The wc (word count) utility counts lines, words, and characters in one or more input files. Its usage is as follows:

wc [-lwc] [ files]

If no files are specified on the command line, wc reads its standard input. If there are multiple files, it also prints total counts for all the files. The options and their meanings are shown in the following list:

-l

Count only lines.

-w

Count only words. A “word” is a contiguous sequence of nonwhitespace characters, separated by spaces and/or TABs. Luckily, this is the normal way awk separates fields in its input data.

-c

Count only characters.

Implementing wc in awk is particularly elegant, since awk does a lot of the work for us; it splits lines into words (i.e., fields) and counts them, it counts lines (i.e., records), and it can easily tell us how long a line is.

This program uses the getopt() library function (see Getopt Function) and the file-transition functions (see Filetrans Function).

This version has one notable difference from traditional versions of wc: it always prints the counts in the order lines, words, and characters. Traditional versions note the order of the -l, -w, and -c options on the command line, and print the counts in that order.

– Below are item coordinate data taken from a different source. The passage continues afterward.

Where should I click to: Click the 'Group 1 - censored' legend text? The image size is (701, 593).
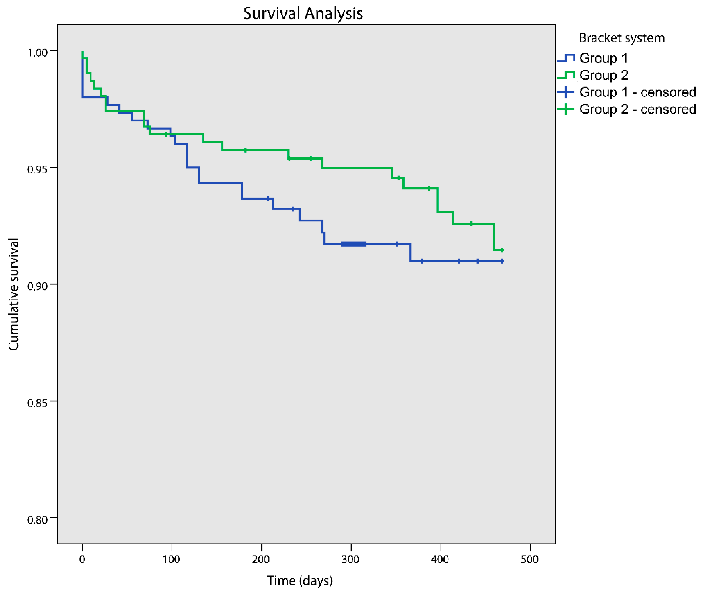[x=637, y=92]
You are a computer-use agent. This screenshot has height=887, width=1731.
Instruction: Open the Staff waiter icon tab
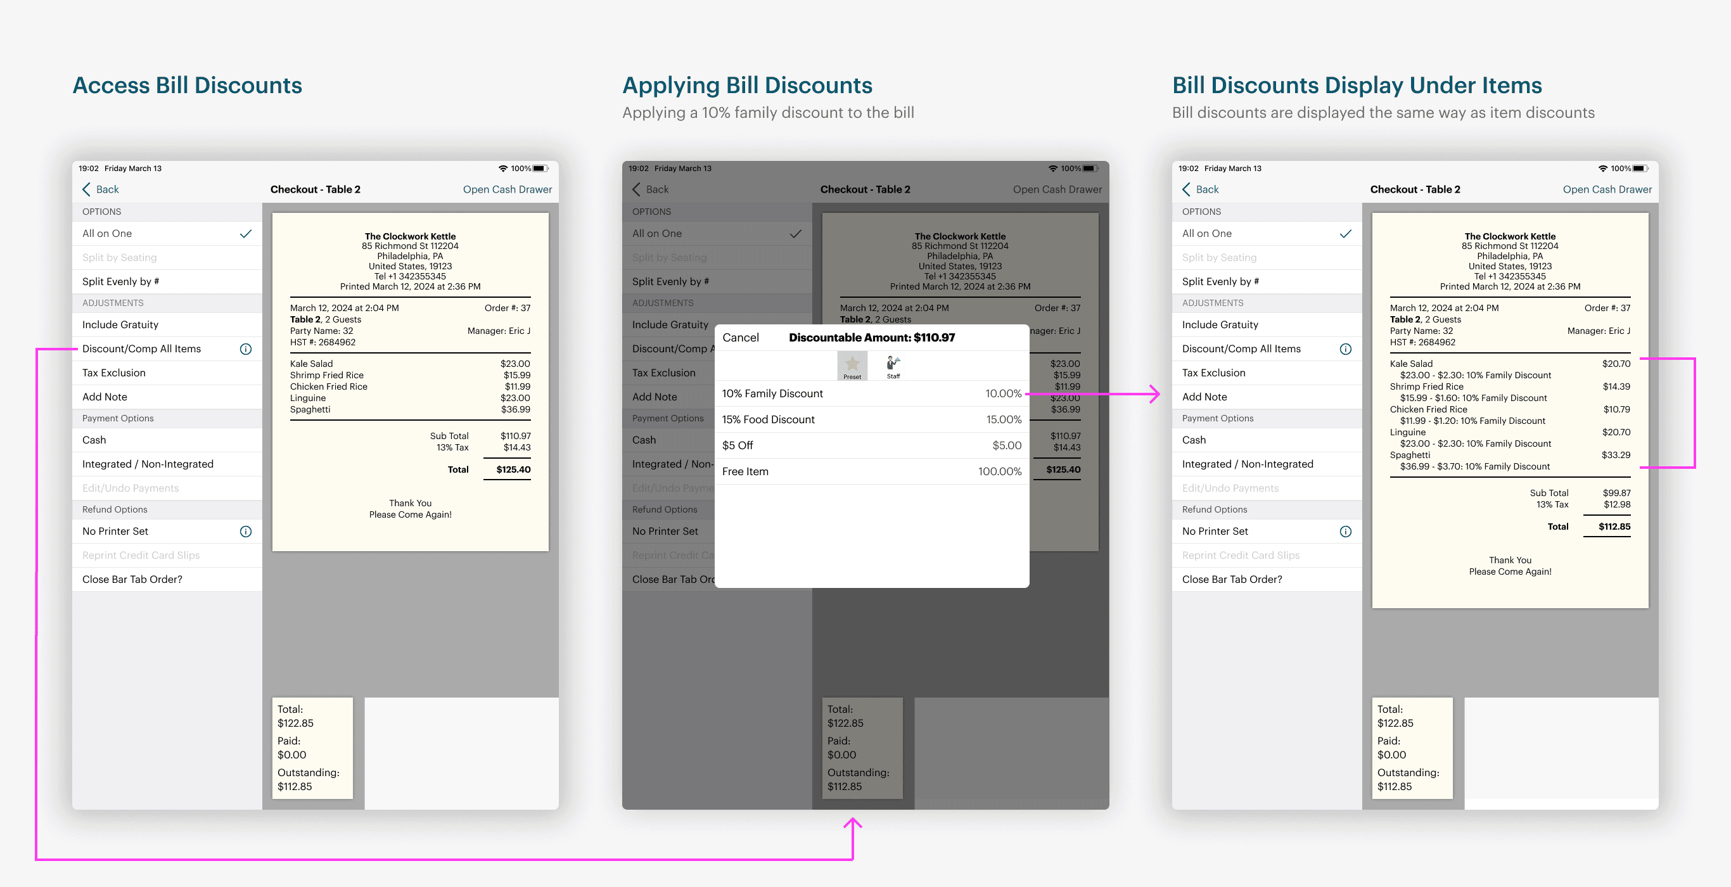pyautogui.click(x=893, y=366)
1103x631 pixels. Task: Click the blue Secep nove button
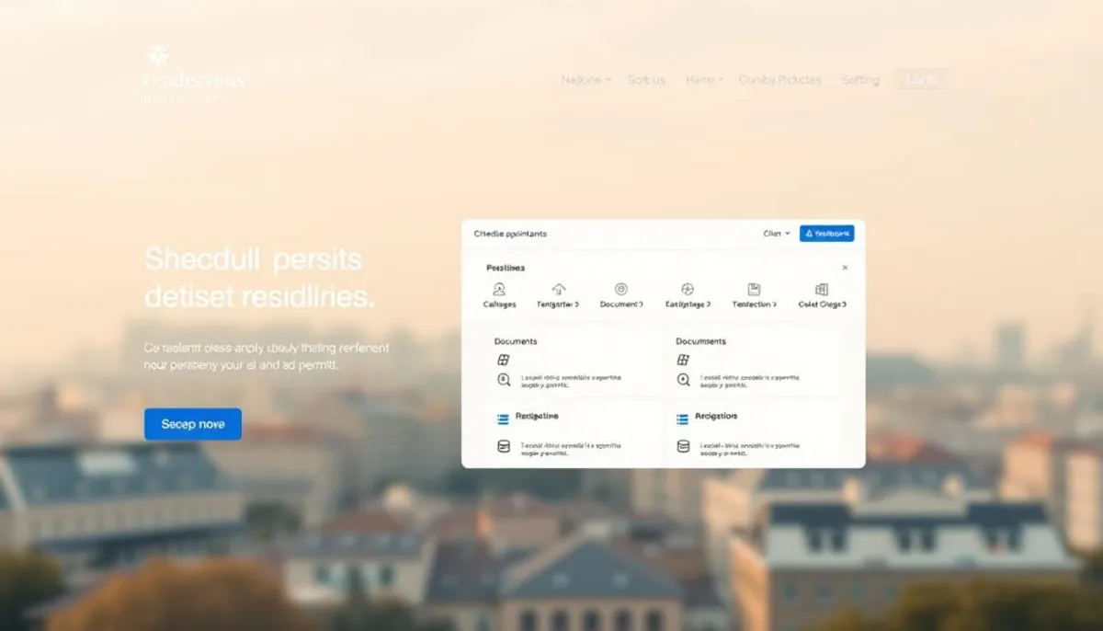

The BEGIN rule does the argument processing. The variable print_total is true if more than one file is named on the command line:

# wc.awk --- count lines, words, characters

# Options:
#    -l    only count lines
#    -w    only count words
#    -c    only count characters
#
# Default is to count lines, words, characters
#
# Requires getopt() and file transition library functions

BEGIN {
    # let getopt() print a message about
    # invalid options. we ignore them
    while ((c = getopt(ARGC, ARGV, "lwc")) != -1) {
        if (c == "l")
            do_lines = 1
        else if (c == "w")
            do_words = 1
        else if (c == "c")
            do_chars = 1
    }
    for (i = 1; i < Optind; i++)
        ARGV[i] = ""

    # if no options, do all
    if (! do_lines && ! do_words && ! do_chars)
        do_lines = do_words = do_chars = 1

    print_total = (ARGC - i > 2)
}

The beginfile() function is simple; it just resets the counts of lines, words, and characters to zero, and saves the current file name in fname:

function beginfile(file)
{
    lines = words = chars = 0
    fname = FILENAME
}

The endfile() function adds the current file’s numbers to the running totals of lines, words, and characters.72 It then prints out those numbers for the file that was just read. It relies on beginfile() to reset the numbers for the following data file:

function endfile(file)
{
    tlines += lines
    twords += words
    tchars += chars
    if (do_lines)
        printf "\t%d", lines
    if (do_words)
        printf "\t%d", words
    if (do_chars)
        printf "\t%d", chars
    printf "\t%s\n", fname
}

There is one rule that is executed for each line. It adds the length of the record, plus one, to chars.73 Adding one plus the record length is needed because the newline character separating records (the value of RS) is not part of the record itself, and thus not included in its length. Next, lines is incremented for each line read, and words is incremented by the value of NF, which is the number of “words” on this line:

# do per line
{
    chars += length($0) + 1    # get newline
    lines++
    words += NF
}

Finally, the END rule simply prints the totals for all the files:

END {
    if (print_total) {
        if (do_lines)
            printf "\t%d", tlines
        if (do_words)
            printf "\t%d", twords
        if (do_chars)
            printf "\t%d", tchars
        print "\ttotal"
    }
}

Footnotes

(72)

wc can’t just use the value of FNR in endfile(). If you examine the code in Filetrans Function, you will see that FNR has already been reset by the time endfile() is called.

(73)

Since gawk understands multibyte locales, this code counts characters, not bytes.